Can a veteran lose benefits because of a reverse mortgage?

No. One has nothing to do with the other.


Do payments on mortgage need to be up to date to get a reverse mortgage?

No they don't. There is no income or credit qualifications other than federal delinquencies. (student loans, federal tax liens etc) We have even stopped foreclosure with a reverse mortgage.


Are there 2 deeds of trust and 2 notes on a reverse mortgage?

There can be if the reverse mortgage is guaranteed by HUD. One set would be executed by the lender, the other with HUD in case the lender goes under.


What happens if you move and have a reverse mortgage?

Just pay off the reverse mortgage just as any other loan. If there is negative equity you can leave the home to the lender who will take the loss. A reverse mortgage is a non recourse loan, meaning the lender does not have personal recourse against the borrowers if there is negative equity in the home.


Does AARP offer a reverse mortgage to seniors?

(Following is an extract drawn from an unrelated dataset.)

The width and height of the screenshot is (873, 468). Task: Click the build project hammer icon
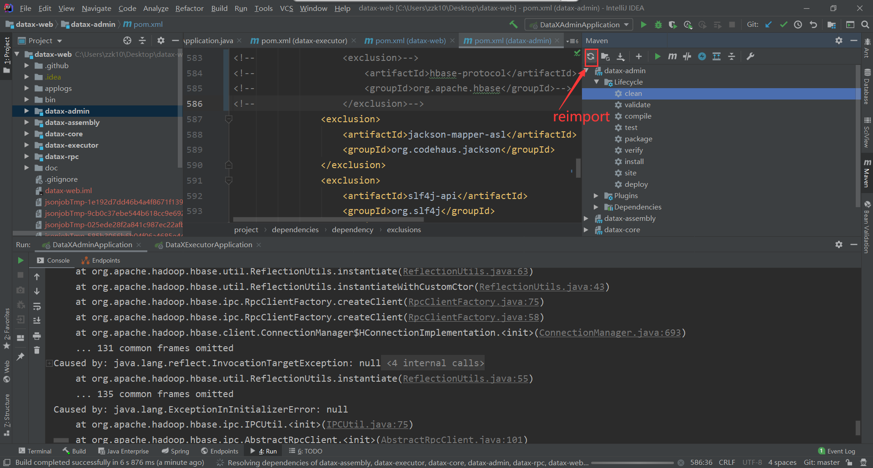coord(513,25)
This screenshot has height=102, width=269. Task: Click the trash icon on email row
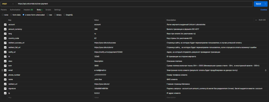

AARP itself does not offer reverse mortgages but provides information and resources about them. Seniors can obtain a reverse mortgage through various lenders approved by the Federal Housing Administration (FHA). It's important to explore all options and seek independent financial advice before deciding to proceed with a reverse mortgage.


What are reverse mortgage brokers and what do they do?

A reverse mortgage is basically a loan made solely for senior homeolders. It uses part of your home's equity as collateral and generally should be avoided unless you have no other options open.